--- Texto fornecido ---

1. Mensagem do Joseph Belo
Data - 13/10/2021, 19:20 e 20:41
Assunto -A caminhada para a... "descolonização exemplar" !
Em 1962 foi elaborado pela CIA um plano denominado “Commonwealth Plan”com vista a fazer aceitar ao governo português as inevitáveis independências das colónias. O plano estipulava a autodeterminação de Angola e Moçambique após um período de transição de oito anos.
O relacionamento futuro de Portugal com as ex -colónias seria resultante de um referendo efectuado durante o período. O planeamento propunha que em 1962 a NATO oferecesse a Portugal 500 milhões de dólares para modernizar a sua economia.
Foto à esquerda: José Belo, jurista, o nosso luso-sueco, cidadão do mundo, membro da Tabanca Grande, reparte a sua vida entre a Lapónia (sueca), Estocolmo e Key-West (Flórida, EUA); foi nomeado por nós régulo (vitalício) da Tabanca da Lapónia, agora jibilado; na outra vida, foi alf mil inf, CCAÇ 2391, "Os Maiorais", Ingoré, Buba, Aldeia Formosa, Mampatá e Empada, 1968/70); é cap inf ref do exército português; durante anos alimentou, no nosso blogue, a série "Da Suécia com Saudade"; tem cerca de 210 referências no nosso blogue.
Um ano depois esta proposta foi ampliada pelo diplomata Chester Bowles duplicando a quantia. Estes novos 500 milhões seriam pagos durante um período de cinco anos.
Mil milhões de dólares era uma quantia enorme na época tendo-se em conta a verdadeira dimensão da economia portuguesa.
Esta proposta foi apresentada a Salazar em Agosto de 1963 pelo então Secretário do Estado adjunto norte-americano, George Ball, em nome da Administração do Presidente Kennedy.
Salazar recusa a oferta, do mesmo modo que recusara todas as ofertas de uma saída política, por parte dos aliados, aquando da queda (exemplar?) de Goa.
Curiosamente verifica-se a exatidão com que a CIA e vários diplomatas norte-americanos apresentam, com uma antecedência de muitos anos, a previsão da derrocada portuguesa em África a somar-se ao derrube da ditadura em Portugal.
“A ser permitido que as revoltas em África ganhem volume, a incapacidade de uma vitória militar será o resultado inevitável, agravado pela internacionalização dos conflitos.“
Questionava-se mesmo se “os Estados Unidos poderiam permitir que Portugal cometesse suicidio arrastando os seus aliados na mesma via.”

--- Material fornecido ---

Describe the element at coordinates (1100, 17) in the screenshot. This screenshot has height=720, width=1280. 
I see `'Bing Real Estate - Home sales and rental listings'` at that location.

---

◆ Enunciado
Na legenda da foto do texto sobre o "Commonwealth Plan", enumere as localidades indicadas a seguir a "CCAÇ 2391, "Os Maiorais"".

◆ Resolução
Ingoré, Buba, Aldeia Formosa, Mampatá e Empada.